> **Task item**: In the listing that follows, how many lines include the string "Expand"? Reply with only the number.

> **Input data**:
######

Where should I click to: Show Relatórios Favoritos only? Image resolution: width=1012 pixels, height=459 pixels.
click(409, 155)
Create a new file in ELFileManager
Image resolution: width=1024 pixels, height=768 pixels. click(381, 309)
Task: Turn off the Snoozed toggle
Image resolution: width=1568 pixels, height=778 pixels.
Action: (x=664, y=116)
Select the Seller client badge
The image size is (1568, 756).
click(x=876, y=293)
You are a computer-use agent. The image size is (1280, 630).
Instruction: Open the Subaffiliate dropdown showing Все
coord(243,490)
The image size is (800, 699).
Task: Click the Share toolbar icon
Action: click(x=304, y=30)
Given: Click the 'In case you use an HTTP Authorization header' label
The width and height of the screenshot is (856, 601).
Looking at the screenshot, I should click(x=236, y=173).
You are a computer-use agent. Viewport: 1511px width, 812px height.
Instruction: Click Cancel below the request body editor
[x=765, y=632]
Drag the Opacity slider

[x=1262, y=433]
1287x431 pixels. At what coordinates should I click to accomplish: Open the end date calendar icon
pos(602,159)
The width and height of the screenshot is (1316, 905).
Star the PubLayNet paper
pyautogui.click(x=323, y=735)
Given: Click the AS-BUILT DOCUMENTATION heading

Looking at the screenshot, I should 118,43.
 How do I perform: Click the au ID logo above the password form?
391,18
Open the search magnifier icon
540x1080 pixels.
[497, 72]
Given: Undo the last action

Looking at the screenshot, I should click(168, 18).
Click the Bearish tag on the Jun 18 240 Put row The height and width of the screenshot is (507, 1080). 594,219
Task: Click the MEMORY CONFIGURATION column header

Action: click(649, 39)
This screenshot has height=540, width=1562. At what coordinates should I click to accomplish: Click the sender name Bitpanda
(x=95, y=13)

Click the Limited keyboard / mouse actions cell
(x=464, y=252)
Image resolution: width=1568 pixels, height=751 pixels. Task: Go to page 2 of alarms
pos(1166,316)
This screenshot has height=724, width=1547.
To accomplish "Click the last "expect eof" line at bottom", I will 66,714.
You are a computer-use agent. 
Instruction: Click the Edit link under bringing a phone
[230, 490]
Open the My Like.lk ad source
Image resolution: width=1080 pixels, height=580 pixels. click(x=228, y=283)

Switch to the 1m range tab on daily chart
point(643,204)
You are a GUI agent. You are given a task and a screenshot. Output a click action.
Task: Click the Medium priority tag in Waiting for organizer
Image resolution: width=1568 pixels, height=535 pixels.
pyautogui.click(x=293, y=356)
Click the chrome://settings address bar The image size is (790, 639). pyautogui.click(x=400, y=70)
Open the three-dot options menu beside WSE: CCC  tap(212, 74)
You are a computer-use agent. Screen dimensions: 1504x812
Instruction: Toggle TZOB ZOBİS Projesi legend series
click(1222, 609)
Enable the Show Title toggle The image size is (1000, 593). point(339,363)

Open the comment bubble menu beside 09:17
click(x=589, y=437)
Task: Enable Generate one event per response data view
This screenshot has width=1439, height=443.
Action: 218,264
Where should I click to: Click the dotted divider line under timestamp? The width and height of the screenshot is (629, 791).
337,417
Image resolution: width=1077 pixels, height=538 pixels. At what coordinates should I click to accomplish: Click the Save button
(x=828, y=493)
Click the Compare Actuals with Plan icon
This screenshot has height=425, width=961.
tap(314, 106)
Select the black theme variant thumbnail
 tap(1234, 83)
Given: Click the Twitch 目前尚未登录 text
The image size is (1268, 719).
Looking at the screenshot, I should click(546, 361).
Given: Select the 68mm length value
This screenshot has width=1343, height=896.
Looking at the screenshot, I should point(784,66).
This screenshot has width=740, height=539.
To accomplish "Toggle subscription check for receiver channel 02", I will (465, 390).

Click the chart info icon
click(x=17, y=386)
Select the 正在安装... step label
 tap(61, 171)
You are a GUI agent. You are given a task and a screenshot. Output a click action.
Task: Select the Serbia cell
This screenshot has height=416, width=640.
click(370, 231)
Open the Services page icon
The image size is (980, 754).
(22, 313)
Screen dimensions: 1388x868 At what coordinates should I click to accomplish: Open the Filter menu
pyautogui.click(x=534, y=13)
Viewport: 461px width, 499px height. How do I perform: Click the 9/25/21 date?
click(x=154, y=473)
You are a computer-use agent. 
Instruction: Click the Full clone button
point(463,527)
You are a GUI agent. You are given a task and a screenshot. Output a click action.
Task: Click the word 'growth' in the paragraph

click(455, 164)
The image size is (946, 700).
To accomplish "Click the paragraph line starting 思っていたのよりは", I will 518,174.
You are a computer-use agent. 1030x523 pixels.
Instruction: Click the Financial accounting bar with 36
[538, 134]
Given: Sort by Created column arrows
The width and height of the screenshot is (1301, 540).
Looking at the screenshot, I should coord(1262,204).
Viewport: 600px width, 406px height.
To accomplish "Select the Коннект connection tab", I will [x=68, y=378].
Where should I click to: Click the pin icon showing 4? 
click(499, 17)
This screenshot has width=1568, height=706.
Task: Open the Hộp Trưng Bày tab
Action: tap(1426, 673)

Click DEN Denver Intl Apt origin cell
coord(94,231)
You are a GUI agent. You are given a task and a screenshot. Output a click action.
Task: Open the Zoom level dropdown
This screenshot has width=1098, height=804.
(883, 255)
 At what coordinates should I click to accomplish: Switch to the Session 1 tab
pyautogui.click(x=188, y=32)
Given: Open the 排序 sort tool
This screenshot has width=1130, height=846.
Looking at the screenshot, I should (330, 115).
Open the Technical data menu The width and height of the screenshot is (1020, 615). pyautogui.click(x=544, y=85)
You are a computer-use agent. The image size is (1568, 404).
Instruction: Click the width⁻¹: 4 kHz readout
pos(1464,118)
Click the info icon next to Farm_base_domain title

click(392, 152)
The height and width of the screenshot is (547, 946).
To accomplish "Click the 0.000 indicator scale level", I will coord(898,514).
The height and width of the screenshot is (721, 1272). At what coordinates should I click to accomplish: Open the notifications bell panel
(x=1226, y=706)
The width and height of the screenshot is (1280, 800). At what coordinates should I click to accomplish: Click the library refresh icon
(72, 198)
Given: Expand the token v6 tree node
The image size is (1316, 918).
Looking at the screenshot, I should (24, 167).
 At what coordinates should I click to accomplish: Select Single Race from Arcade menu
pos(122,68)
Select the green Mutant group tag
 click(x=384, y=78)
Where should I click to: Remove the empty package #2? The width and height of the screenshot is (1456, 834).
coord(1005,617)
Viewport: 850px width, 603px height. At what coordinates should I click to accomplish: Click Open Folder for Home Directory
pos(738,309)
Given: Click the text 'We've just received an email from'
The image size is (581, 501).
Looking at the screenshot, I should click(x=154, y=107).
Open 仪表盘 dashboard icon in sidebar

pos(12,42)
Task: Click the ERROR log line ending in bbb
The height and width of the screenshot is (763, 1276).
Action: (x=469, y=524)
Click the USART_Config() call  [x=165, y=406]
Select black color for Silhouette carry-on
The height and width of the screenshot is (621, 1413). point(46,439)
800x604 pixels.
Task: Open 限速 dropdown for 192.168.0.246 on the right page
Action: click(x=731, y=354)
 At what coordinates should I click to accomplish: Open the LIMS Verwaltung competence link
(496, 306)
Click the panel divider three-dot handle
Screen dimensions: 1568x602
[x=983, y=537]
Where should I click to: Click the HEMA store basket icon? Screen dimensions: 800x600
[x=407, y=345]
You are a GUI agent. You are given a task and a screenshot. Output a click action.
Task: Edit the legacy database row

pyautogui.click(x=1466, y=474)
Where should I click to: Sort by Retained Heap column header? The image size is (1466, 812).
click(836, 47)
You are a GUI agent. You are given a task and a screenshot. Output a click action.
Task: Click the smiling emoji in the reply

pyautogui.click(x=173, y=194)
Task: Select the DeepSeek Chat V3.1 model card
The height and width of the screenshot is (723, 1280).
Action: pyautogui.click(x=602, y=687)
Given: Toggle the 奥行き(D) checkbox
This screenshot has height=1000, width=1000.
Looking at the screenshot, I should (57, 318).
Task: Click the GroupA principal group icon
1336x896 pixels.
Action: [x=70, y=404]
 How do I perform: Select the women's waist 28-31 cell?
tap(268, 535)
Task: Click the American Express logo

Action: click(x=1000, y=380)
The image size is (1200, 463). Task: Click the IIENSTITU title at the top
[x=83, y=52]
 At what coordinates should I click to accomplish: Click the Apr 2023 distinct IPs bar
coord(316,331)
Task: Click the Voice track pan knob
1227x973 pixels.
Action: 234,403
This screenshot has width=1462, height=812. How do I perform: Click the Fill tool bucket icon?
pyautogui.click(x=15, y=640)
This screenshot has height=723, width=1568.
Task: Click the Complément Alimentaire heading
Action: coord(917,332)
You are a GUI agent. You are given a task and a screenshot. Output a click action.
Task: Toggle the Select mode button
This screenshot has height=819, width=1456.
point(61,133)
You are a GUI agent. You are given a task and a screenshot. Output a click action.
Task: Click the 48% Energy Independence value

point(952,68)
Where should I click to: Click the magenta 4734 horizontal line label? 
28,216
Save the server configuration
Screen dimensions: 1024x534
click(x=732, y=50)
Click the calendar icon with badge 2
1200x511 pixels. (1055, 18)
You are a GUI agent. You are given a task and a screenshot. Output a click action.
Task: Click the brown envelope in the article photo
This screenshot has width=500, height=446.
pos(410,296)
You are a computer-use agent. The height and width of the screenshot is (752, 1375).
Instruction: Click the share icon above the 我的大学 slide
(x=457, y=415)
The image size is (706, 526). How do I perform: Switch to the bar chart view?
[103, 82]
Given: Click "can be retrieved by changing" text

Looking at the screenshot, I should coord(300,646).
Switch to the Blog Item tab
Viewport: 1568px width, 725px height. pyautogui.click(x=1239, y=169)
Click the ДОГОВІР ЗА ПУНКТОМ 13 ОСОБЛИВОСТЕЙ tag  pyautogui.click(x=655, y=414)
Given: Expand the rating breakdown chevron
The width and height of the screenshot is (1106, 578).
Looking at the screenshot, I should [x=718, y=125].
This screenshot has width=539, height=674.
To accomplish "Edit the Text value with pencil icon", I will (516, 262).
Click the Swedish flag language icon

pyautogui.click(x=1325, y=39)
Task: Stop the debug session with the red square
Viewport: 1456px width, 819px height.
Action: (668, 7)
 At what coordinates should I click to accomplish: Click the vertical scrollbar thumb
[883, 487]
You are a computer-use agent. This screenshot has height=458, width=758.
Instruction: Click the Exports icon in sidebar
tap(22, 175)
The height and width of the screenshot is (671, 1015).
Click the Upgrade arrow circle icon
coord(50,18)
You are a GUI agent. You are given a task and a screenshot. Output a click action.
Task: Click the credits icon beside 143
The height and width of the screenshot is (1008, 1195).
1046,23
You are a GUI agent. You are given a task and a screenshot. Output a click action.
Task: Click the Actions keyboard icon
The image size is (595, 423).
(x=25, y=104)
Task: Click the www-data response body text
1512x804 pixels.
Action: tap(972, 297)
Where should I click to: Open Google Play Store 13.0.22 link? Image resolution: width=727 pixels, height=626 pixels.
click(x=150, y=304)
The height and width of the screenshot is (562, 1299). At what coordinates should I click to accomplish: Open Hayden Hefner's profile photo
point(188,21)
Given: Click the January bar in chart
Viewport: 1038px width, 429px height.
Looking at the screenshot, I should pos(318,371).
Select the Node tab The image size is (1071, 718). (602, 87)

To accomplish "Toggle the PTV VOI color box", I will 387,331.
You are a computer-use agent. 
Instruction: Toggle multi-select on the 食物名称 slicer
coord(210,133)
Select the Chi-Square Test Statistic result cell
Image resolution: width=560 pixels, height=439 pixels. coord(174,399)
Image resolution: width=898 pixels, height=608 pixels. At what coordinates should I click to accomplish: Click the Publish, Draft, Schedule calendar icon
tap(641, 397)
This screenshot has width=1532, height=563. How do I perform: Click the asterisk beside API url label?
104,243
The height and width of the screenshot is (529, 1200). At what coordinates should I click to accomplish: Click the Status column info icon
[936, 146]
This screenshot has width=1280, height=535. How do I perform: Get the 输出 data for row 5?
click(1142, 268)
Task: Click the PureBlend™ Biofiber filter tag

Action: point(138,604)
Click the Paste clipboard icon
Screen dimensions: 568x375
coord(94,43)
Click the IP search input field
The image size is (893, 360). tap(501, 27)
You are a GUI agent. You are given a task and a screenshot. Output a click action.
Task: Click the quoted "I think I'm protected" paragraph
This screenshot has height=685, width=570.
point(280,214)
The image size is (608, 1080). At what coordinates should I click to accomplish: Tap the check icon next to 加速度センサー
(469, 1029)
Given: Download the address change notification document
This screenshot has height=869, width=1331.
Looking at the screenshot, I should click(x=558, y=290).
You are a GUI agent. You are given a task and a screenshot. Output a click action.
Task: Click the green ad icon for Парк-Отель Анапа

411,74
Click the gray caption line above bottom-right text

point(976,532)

######

> **Solution**: 2